The famed Grease star, Olivia Newton-John at age 73, lost her battle to cancer last year owning a reported $60 million in assets at the time of her death. Originally diagnosed with breast cancer 1992, she went into remission until a second diagnosis in 2013. The cancer later reappeared in 2017 as a stage four breast cancer diagnosis.
During her lifetime, Olivia Newton-John was a champion for cancer research, treatment, and philanthropy. In addition to the Olivia Newton-John Cancer and Wellness Center established at Austin Hospital in Melbourne, Australia, she and her husband, John Easterling, launched a charity called the Olivia Newton-John Foundation in 2020.
She only had one child from a prior marriage named Chloe Rose Lattanzi, now age 36. Though she did much charitable giving while she was alive, including establishing a donor advised fund and a charitable foundation, it’s reported that she still had a $60 million estate upon her death.
Although the details of her estate plan and uncertain, many expect that her husband, John Easterling, and her daughter, Chloe Rose, will inherit her estate. She did, however, transfer her California horse ranch worth $5.4 million to her husband before her death.

──────────

→ TASK OBJECTIVE
Rewrite the Olivia Newton-John text from "The famed Grease" up to and including "breast cancer diagnosis.", substituting "recovery" for "remission".

[Records from a data source]
──────────

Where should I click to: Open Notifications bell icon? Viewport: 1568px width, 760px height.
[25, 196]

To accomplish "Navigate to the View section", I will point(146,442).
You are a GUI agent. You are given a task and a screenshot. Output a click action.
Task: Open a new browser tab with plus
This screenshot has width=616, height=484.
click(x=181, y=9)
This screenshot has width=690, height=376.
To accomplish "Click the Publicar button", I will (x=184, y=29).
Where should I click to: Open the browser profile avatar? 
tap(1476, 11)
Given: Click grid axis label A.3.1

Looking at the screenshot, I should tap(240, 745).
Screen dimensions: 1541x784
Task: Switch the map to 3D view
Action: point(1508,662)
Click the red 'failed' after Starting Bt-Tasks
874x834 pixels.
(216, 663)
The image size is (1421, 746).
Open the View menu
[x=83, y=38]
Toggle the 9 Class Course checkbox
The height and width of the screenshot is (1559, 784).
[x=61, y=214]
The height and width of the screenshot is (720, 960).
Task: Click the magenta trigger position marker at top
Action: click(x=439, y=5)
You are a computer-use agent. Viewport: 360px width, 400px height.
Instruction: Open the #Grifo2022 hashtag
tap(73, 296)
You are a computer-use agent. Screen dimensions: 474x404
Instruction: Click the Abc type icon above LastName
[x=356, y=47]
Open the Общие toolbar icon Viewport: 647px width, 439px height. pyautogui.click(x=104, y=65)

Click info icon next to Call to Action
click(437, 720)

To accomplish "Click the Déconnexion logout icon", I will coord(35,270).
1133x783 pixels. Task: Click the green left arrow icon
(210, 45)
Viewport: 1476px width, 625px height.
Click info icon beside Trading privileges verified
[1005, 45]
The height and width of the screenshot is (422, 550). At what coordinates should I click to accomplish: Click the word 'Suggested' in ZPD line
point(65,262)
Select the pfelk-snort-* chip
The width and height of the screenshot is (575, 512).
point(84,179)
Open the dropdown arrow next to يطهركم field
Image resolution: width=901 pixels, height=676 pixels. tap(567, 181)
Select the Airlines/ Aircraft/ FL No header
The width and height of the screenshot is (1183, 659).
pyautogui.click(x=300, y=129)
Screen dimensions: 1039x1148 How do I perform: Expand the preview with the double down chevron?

──────────

→ WRITTEN SOLUTION
The famed Grease star, Olivia Newton-John at age 73, lost her battle to cancer last year owning a reported $60 million in assets at the time of her death. Originally diagnosed with breast cancer 1992, she went into recovery until a second diagnosis in 2013. The cancer later reappeared in 2017 as a stage four breast cancer diagnosis.